---------- PASSAGE FOURNI ----------
D'après les chiffres compilés par le ministère gabonais de l’Economie et des Participations, la subvention de l’Etat aux produits pétroliers a évolué en dents de scie au cours des quatre premiers mois de l’année 2024. A en croire les performances consultées par EcoMatin, le pays dirigé par Brice Clotaire Oligui Nguema a déboursé 49,24 milliards de Fcfa pour soutenir les prix à la pompe à fin avril soit 39,46 milliards de Fcfa pour le carburant et 9,78 milliards de Fcfa en ce qui concerne le gaz domestique.
Dans le détail, les subventions au super et au gasoil ont atteint le pic en janvier 2024 (13,7 milliards de Fcfa) avant d'afficher une baisse de 29,4% pour s’établir à 9,65 milliards de Fcfa en février. Toutefois, le soutien des prix au carburant a subi une légère hausse de 5% au mois d’avril pour atteindre 8,14 milliards de Fcfa après 8 milliards un mois plus tôt.
Pour ce qui est du gaz butane, l’on est passé de 2,5 milliards de Fcfa en janvier, 2,44 milliards (février) , 2,54 milliards en mars pour replier à 2,3 milliards de Fcfa en avril 2024. Il faut dire qu’en 4 mois, les 39, 46 milliards représentent déjà plus de la moitié des 114 millions d’euros (75 milliards de Fcfa) prévus par le Gabon en 2024 pour soutenir les prix du carburant. Des projections s’annoncent en hausse de 29,9 milliards de Fcfa par rapport à l’année 2023.
---------- DONNÉES FOURNIES ----------
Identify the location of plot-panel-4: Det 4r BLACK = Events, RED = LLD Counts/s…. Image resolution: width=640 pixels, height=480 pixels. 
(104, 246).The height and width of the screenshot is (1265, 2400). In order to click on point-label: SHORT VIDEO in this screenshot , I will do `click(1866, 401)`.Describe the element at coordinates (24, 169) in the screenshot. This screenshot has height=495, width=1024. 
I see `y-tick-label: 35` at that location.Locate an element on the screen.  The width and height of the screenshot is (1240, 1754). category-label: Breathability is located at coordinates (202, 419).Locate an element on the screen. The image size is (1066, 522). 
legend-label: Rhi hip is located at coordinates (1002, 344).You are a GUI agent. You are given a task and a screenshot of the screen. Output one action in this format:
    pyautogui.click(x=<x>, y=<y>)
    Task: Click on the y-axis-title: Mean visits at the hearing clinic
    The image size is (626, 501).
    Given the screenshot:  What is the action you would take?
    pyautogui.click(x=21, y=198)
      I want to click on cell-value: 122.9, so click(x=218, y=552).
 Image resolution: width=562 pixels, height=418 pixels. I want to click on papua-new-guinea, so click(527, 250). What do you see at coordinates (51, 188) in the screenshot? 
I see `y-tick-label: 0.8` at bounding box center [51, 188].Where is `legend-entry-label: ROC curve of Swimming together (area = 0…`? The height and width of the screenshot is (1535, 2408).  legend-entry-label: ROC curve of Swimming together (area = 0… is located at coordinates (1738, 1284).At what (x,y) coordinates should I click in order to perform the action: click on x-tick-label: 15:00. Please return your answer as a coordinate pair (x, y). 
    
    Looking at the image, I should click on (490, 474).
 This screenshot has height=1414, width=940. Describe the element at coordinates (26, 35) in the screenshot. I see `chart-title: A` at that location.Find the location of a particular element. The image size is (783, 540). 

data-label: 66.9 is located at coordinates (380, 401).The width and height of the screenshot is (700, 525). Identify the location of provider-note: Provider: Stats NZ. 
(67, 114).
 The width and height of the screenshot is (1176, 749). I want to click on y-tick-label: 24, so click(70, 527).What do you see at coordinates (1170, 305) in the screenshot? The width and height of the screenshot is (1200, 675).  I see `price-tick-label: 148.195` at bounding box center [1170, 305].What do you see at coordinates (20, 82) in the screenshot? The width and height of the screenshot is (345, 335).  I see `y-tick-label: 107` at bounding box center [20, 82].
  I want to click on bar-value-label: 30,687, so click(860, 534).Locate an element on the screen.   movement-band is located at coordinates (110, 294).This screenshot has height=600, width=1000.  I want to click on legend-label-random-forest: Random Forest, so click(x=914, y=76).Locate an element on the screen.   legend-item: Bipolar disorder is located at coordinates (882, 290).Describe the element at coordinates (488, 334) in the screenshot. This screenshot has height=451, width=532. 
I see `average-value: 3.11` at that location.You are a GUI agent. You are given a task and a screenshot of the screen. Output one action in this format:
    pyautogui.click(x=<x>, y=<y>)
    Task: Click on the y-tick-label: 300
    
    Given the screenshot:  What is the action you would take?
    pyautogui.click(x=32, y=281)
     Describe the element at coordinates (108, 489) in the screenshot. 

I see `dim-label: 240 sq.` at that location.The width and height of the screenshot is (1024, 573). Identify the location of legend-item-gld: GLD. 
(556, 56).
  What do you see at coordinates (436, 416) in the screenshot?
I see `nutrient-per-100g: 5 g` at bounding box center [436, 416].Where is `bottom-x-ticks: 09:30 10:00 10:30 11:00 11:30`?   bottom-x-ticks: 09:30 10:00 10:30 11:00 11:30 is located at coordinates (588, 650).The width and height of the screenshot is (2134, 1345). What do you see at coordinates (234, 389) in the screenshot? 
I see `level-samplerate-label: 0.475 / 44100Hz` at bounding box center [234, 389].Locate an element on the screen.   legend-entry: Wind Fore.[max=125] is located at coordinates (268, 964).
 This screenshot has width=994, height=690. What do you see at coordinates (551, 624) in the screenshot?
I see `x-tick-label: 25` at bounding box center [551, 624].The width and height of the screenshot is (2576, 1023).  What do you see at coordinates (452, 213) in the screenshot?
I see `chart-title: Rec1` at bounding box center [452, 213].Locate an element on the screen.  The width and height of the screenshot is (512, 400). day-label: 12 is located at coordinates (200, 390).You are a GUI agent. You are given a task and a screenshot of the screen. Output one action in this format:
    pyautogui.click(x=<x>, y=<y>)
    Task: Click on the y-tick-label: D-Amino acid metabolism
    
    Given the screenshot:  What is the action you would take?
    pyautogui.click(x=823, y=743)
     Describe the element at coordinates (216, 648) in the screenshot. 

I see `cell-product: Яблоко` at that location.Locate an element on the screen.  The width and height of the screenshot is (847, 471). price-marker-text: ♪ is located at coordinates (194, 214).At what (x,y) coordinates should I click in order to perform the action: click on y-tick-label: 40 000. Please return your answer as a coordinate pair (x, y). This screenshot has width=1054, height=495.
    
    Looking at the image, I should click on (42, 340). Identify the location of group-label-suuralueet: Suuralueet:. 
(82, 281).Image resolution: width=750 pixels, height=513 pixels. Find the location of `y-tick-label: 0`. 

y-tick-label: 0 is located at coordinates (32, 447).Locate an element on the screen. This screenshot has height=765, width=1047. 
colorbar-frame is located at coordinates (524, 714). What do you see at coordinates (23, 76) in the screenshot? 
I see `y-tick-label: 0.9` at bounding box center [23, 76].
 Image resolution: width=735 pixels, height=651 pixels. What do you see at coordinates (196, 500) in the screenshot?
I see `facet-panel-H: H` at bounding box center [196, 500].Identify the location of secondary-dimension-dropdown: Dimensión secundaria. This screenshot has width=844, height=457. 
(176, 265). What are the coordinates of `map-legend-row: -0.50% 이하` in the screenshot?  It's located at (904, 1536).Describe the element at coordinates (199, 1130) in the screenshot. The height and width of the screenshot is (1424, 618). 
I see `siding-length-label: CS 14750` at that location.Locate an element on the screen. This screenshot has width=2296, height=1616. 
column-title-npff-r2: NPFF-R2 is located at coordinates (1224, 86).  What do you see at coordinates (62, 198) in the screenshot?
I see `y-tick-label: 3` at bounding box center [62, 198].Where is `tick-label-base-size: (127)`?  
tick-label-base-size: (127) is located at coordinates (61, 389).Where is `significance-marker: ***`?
----------
ACTIONS DEMANDÉES -
a) Traduisez en anglais la phrase suivante du passage sur les subventions pétrolières au Gabon : « Des projections s'annoncent en hausse de 29,9 milliards de Fcfa par rapport à l'année 2023. »
b) Relevez, mois par mois, chacun des montants de subvention au gaz butane indiqués dans le passage sur les subventions pétrolières au Gabon.
c) Poursuivez la rédaction du passage sur les subventions pétrolières au Gabon à la suite de sa dernière phrase.

RÉPONSES AUX CONSIGNES -
a) Projections point to an increase of 29.9 billion CFA francs compared with 2023.

b)
- Janvier : 2,5 milliards de Fcfa
- Février : 2,44 milliards de Fcfa
- Mars : 2,54 milliards de Fcfa
- Avril 2024 : 2,3 milliards de Fcfa

c)
Lire aussi : Gabon : les subventions des carburants prennent fin en 2022
Si pour les autorités de Libreville, ces subventions visent « à stabiliser les prix du carburant à la pompe, à maintenir la stabilité des prix sur le marché et à lutter contre le coût de la vie élevé », cette politique est plutôt déconseillée par les bailleurs de fonds aussi bien au Gabon que dans d’autres pays de la Communauté économique et monétaire de l’Afrique centrale (Cemac) dont le Cameroun. Dans sa Note de conjoncture du Gabon publiée en avril 2023, la Banque mondiale indiquait que ces subventions continuent de représenter un risque budgétaire significatif pour le Gabon pour plusieurs raisons.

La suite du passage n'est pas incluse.